Description
BERT (Bidirectional Encoder Representations from Transformers) provides dense vector representations for natural language by using a deep, pre-trained neural network with the Transformer architecture. It was originally published by
Jacob Devlin, Ming-Wei Chang, Kenton Lee, Kristina Toutanova: “BERT: Pre-training of Deep Bidirectional Transformers for Language Understanding”, 2018.
The weights of this model are those released by the original BERT authors. This model has been pre-trained for Chinese on Wikipedia. For training, random input masking has been applied independently to word pieces (as in the original BERT paper).
How to use
embeddings = BertEmbeddings.pretrained("bert_base_chinese", "zh") \
.setInputCols("sentence", "token") \
.setOutputCol("embeddings")
nlp_pipeline = Pipeline(stages=[document_assembler, sentence_detector, tokenizer, embeddings])

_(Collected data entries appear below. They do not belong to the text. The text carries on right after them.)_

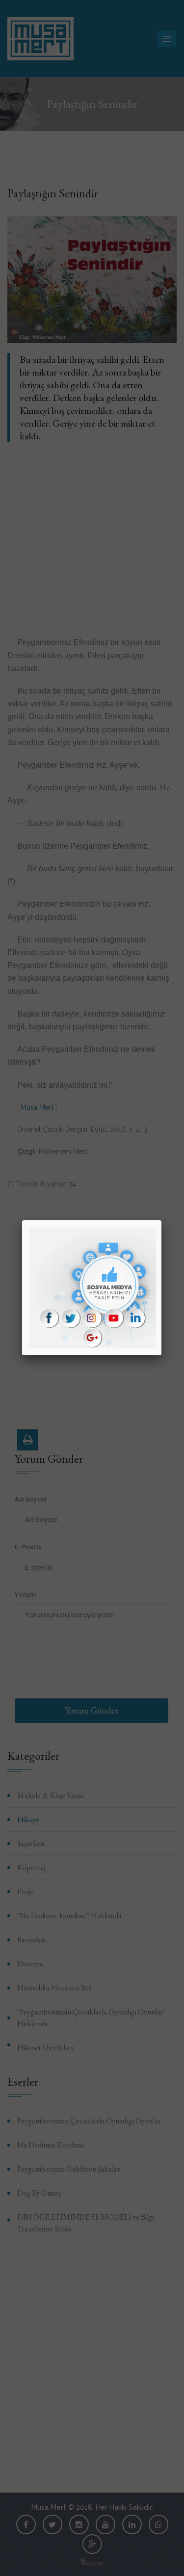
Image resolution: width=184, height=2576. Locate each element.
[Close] (161, 1220)
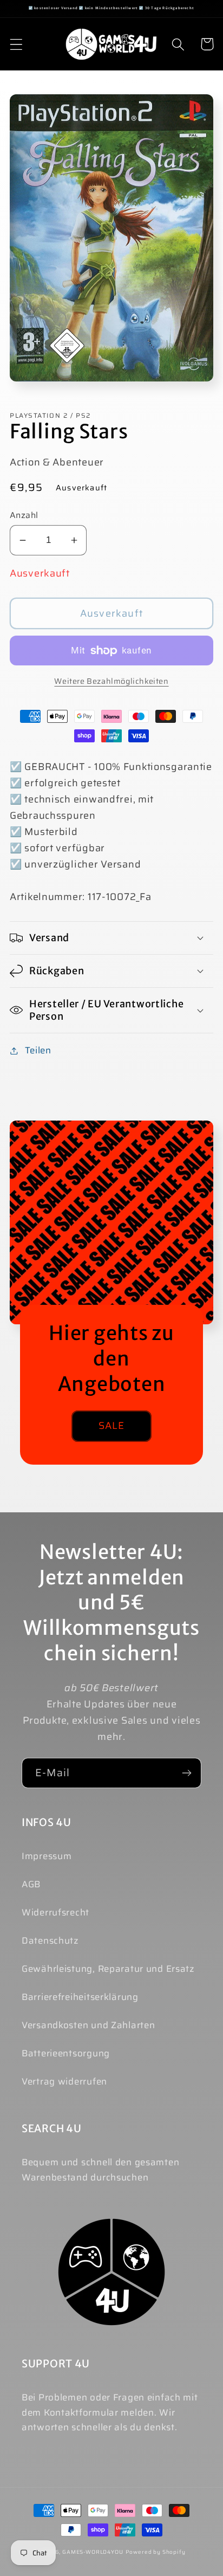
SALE (112, 1425)
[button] (16, 44)
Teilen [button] (38, 1050)
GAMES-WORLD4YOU (92, 2552)
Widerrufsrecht (55, 1912)
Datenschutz (50, 1940)
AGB (31, 1884)
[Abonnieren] (186, 1773)
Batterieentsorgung (66, 2053)
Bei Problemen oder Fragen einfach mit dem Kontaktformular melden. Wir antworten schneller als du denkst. (110, 2412)
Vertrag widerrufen (64, 2081)
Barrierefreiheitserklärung (80, 1997)
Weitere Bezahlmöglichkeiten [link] (111, 681)
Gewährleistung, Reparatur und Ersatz (108, 1969)
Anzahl (24, 515)
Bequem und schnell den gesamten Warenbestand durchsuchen (100, 2169)
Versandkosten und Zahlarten (88, 2025)
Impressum (46, 1856)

val embeddings = BertEmbeddings.pretrained("bert_base_chinese", "zh")
.setInputCols("sentence", "token")
.setOutputCol("embeddings")
val pipeline = new Pipeline().setStages(Array(document_assembler, sentence_detector, tokenizer, embeddings))
import nlu
nlu.load("zh.embed").predict("""Put your text here.""")
Model Information
Model Name: | bert_base_chinese |
Compatibility: | Spark NLP 3.1.0+ |
License: | Open Source |
Edition: | Official |
Input Labels: | [token, sentence] |
Output Labels: | [embeddings] |
Language: | zh |
Case sensitive: | true |